| Passage to read |
-=-=-=-=-

Re: zcache+zram working together?

[Will Huck <will.huckk@gmail.com>]

On 02/20/2013 01:53 PM, Minchan Kim wrote:
> On Wed, Feb 20, 2013 at 11:47:32AM +0900, Kyungmin Park wrote:
>> On Wed, Feb 20, 2013 at 9:06 AM, Minchan Kim <minchan@kernel.org> wrote:
>>> On Sat, Feb 16, 2013 at 04:15:41PM +0800, Simon Jeons wrote:
>>>> On 12/11/2012 02:42 PM, Minchan Kim wrote:
>>>>> On Fri, Dec 07, 2012 at 01:31:35PM -0800, Dan Magenheimer wrote:
>>>>>> Last summer, during the great(?) zcache-vs-zcache2 debate,
>>>>>> I wondered if there might be some way to obtain the strengths
>>>>>> of both.  While following Luigi's recent efforts toward
>>>>>> using zram for ChromeOS "swap", I thought of an interesting
>>>>>> interposition of zram and zcache that, at first blush, makes
>>>>>> almost no sense at all, but after more thought, may serve as a
>>>>>> foundation for moving towards a more optimal solution for use
>>>>>> of "adaptive compression" in the kernel, at least for
>>>>>> embedded systems.
>>>>>>
>>>>>> To quickly review:
>>>>>>
>>>>>> Zram (when used for swap) compresses only anonymous pages and
>>>>>> only when they are swapped but uses the high-density zsmalloc
>>>>>> allocator and eliminates the need for a true swap device, thus
>>>>>> making zram a good fit for embedded systems.  But, because zram
>>>>>> appears to the kernel as a swap device, zram data must traverse
>>>>>> the block I/O subsystem and is somewhat difficult to monitor and
>>>>>> control without significant changes to the swap and/or block
>>>>>> I/O subsystem, which are designed to handle fixed block-sized
>>>>>> data.
>>>>>>
>>>>>> Zcache (zcache2) compresses BOTH clean page cache pages that
>>>>>> would otherwise be evicted, and anonymous pages that would
>>>>>> otherwise be sent to a swap device.  Both paths use in-kernel
>>>>>> hooks (cleancache and frontswap respectively) which avoid
>>>>>> most or all of the block I/O subsystem and the swap subsystem.
>>>>>> Because of this and since it is designed using transcendent
>>>>>> memory ("tmem") principles, zcache has a great deal more
>>>>>> flexibility in control and monitoring.  Zcache uses the simpler,
>>>>>> more predictable "zbud" allocator which achieves lower density
>>>>>> but provides greater flexibility under high pressure.
>>>>>> But zcache requires a swap device as a "backup" so seems
>>>>>> unsuitable for embedded systems.

-=-=-=-=-

| Material provided |
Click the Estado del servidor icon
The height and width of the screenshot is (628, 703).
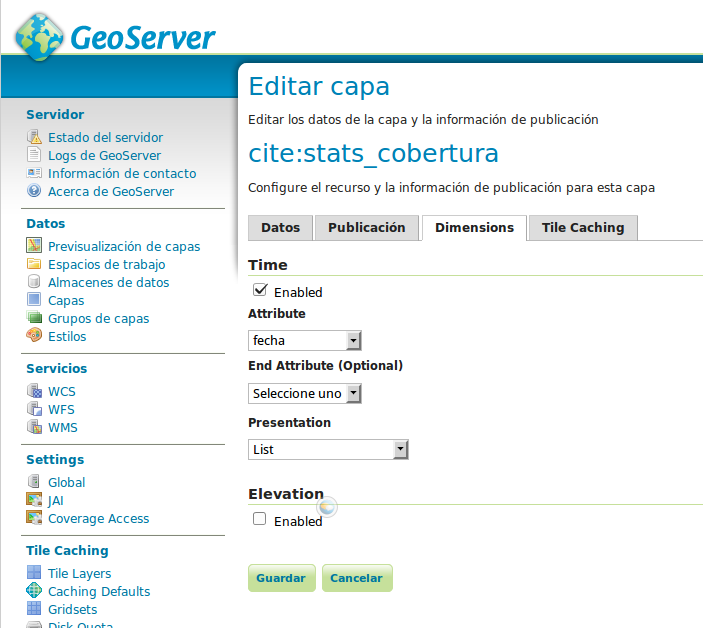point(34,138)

-=-=-=-=-

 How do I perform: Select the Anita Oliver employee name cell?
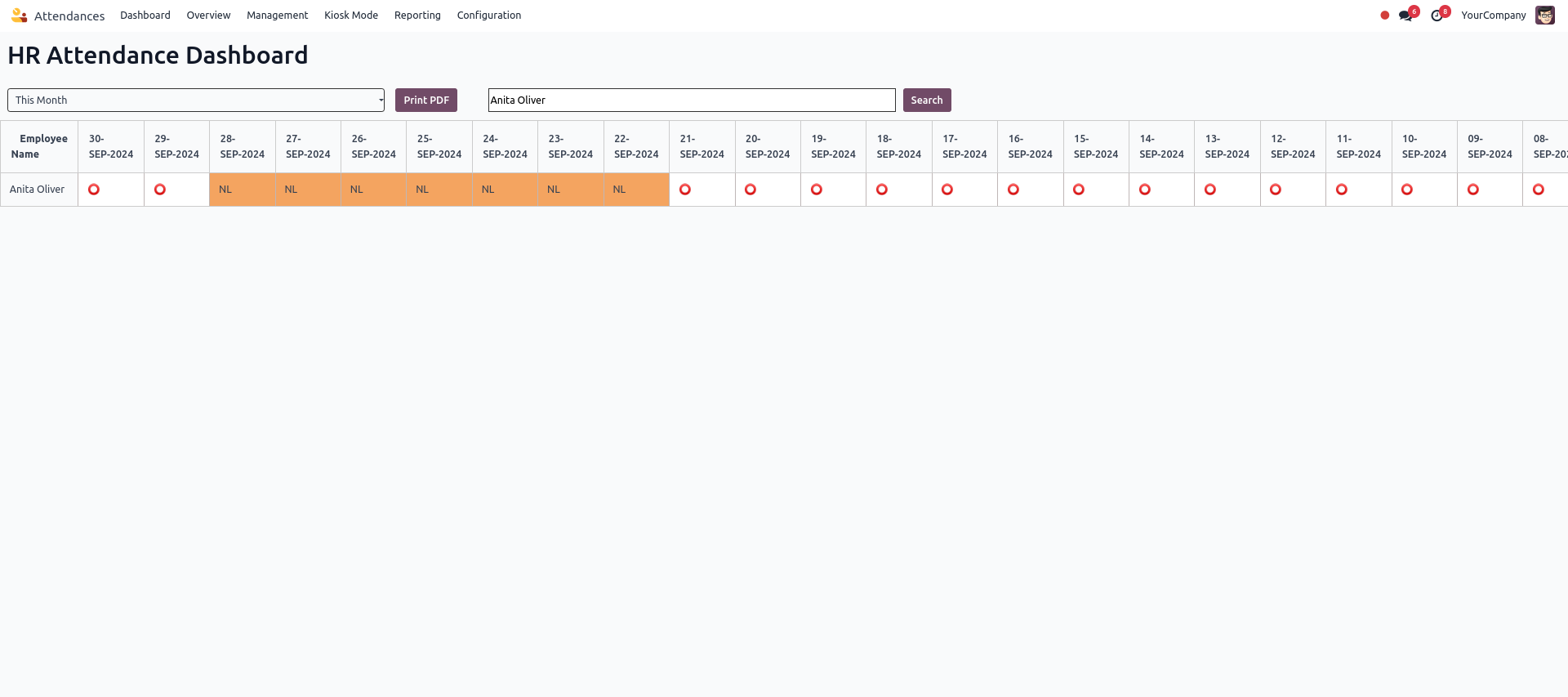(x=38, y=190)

-=-=-=-=-

| Directives |
1 > Render this sentence from the zcache and zram thread in Spanish: "Zcache uses the simpler, more predictable 'zbud' allocator which achieves lower density but provides greater flexibility under high pressure."
2 > Write the next part of the zcache and zram thread, picking up after its final line.
The data has nothing to do with the zcache and zram thread.

| Per-task outputs |
1 > Zcache utiliza el asignador «zbud», más simple y predecible, que logra una menor densidad pero ofrece mayor flexibilidad bajo alta presión.

2 >
>>>>>>
>>>>>> (Minchan, I know at one point you were working on some
>>>>>> documentation to contrast zram and zcache so you may
>>>>>> have something more to add here...)
>>>>>>
>>>>>> What if one were to enable both?  This is possible today with
>>>>>> no kernel change at all by configuring both zram and zcache2
>>>>>> into the kernel and then configuring zram at boottime.
>>>>>>
>>>>>> When memory pressure is dominated by file pages, zcache (via
>>>>>> the cleancache hooks) provides compression to optimize memory
>>>>>> utilization.  As more pressure is exerted by anonymous pages,
>>>>>> "swapping" occurs but the frontswap hooks route the data to
>>>>>> zcache which, as necessary, reclaims physical pages used by
>>>>>> compressed file pages to use for compressed anonymous pages.
>>>>>> At this point, any compressions unsuitable for zbud are rejected
>>>>>> by zcache and passed through to the "backup" swap device...
>>>>>> which is zram!  Under high pressure from anonymous pages,
>>>>>> zcache can also be configured to "unuse" pages to zram (though
>>>>>> this functionality is still not merged).
>>>>>>
>>>>>> I've plugged zcache and zram together and watched them
>>>>>> work/cooperate, via their respective debugfs statistics.
>>>>>> While I don't have benchmarking results and may not have
>>>>>> time anytime soon to do much work on this, it seems like
>>>>>> there is some potential here, so I thought I'd publish the
>>>>>> idea so that others can give it a go and/or look at
>>>>>> other ways (including kernel changes) to combine the two.
>>>>>>
>>>>>> Feedback welcome and (early) happy holidays!
>>>>> Interesting, Dan!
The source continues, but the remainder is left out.